### TASK PROMPT
Collect every line of the records below that contains the word "profile", and list those lines.

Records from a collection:
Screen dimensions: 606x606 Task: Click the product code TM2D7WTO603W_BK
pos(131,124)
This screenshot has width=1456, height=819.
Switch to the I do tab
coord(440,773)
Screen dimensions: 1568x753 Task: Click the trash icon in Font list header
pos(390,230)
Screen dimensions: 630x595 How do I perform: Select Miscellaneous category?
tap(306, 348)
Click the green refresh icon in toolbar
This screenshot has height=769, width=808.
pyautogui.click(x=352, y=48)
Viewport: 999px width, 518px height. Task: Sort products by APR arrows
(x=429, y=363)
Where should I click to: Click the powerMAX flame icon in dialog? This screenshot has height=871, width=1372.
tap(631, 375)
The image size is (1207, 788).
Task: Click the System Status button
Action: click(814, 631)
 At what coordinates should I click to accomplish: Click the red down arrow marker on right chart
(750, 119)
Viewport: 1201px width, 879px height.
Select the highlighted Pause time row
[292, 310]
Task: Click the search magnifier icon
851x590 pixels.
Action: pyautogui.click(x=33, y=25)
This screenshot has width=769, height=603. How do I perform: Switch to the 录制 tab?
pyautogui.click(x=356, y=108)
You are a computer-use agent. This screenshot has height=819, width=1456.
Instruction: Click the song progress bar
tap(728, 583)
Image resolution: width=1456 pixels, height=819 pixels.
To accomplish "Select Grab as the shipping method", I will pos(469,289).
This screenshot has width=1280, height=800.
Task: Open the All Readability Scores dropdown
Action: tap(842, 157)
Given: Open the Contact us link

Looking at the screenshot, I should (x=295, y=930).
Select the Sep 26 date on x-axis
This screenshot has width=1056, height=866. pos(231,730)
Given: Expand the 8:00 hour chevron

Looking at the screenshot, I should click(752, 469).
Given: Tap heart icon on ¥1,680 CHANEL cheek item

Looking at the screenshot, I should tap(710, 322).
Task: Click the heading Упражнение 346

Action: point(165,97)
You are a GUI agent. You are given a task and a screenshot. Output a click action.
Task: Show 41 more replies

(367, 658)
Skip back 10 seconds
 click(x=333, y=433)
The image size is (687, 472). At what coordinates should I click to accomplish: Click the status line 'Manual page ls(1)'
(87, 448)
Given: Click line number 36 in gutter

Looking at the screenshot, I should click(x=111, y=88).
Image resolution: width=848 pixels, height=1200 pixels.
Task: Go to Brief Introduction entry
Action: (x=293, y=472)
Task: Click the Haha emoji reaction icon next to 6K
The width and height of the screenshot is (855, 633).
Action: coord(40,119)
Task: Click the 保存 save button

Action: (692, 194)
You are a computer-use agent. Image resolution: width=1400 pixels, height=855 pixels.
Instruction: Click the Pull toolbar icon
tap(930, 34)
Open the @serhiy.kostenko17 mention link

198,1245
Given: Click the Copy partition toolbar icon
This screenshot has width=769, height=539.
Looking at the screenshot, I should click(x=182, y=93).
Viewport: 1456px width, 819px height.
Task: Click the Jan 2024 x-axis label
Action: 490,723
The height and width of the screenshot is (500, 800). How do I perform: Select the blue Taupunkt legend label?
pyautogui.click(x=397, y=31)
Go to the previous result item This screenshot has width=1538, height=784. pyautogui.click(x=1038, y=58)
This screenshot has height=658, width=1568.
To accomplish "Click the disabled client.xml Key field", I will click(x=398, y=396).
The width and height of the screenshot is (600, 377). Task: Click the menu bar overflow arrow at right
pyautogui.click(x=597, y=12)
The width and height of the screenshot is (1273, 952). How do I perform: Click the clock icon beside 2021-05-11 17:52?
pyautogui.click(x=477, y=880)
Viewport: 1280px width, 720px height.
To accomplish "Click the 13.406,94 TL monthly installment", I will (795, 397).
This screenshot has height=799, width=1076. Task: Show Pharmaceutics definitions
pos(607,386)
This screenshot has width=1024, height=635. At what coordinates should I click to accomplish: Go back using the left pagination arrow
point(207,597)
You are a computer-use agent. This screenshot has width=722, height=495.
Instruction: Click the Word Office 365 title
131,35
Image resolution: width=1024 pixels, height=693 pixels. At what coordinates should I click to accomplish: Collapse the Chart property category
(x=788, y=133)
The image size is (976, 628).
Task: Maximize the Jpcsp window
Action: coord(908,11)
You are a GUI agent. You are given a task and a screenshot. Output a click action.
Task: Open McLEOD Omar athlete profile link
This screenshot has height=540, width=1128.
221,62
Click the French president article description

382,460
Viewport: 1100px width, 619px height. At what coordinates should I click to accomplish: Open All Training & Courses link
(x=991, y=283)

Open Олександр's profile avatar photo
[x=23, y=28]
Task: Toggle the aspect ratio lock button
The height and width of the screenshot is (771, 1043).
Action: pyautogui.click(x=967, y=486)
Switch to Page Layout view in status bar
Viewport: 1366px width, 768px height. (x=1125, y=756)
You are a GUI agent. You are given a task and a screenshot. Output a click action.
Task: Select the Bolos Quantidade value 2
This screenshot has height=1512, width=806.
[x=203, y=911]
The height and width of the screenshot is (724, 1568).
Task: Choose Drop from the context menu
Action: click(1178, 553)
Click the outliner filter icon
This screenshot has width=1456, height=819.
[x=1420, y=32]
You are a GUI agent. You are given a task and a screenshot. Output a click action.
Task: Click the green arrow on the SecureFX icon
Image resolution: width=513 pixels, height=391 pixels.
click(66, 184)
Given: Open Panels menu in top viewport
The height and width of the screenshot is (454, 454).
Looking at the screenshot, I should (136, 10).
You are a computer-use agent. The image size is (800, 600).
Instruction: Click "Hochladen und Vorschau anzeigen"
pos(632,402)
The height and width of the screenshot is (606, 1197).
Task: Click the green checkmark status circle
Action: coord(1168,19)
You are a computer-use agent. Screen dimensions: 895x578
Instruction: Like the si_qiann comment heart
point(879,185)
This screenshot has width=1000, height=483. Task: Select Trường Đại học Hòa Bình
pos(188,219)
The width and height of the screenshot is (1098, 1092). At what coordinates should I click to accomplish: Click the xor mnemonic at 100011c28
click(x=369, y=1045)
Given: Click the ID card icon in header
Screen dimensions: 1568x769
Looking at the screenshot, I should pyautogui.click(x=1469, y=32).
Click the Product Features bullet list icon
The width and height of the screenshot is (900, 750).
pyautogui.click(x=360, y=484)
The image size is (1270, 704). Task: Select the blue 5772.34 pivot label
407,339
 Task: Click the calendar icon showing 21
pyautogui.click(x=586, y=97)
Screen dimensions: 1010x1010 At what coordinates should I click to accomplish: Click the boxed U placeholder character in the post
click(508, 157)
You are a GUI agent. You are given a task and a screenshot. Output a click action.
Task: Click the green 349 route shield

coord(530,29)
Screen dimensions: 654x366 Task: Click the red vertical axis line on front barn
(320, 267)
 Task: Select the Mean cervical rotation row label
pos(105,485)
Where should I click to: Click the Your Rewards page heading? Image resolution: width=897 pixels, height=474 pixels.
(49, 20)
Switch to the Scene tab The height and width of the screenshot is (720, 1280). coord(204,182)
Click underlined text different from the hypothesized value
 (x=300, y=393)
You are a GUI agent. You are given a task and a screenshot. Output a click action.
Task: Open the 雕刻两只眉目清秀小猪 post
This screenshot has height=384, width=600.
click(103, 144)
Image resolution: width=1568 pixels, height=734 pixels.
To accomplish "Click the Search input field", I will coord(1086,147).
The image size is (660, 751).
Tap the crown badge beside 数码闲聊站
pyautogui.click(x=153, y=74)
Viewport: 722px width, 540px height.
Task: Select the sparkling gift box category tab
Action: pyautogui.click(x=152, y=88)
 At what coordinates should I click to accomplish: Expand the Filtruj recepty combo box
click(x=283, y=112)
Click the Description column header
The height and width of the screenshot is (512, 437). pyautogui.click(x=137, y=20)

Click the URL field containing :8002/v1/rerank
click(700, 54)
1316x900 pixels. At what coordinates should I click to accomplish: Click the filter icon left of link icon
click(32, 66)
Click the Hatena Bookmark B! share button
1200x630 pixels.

### ANSWER IN FULL
Task: Open McLEOD Omar athlete profile link
Open Олександр's profile avatar photo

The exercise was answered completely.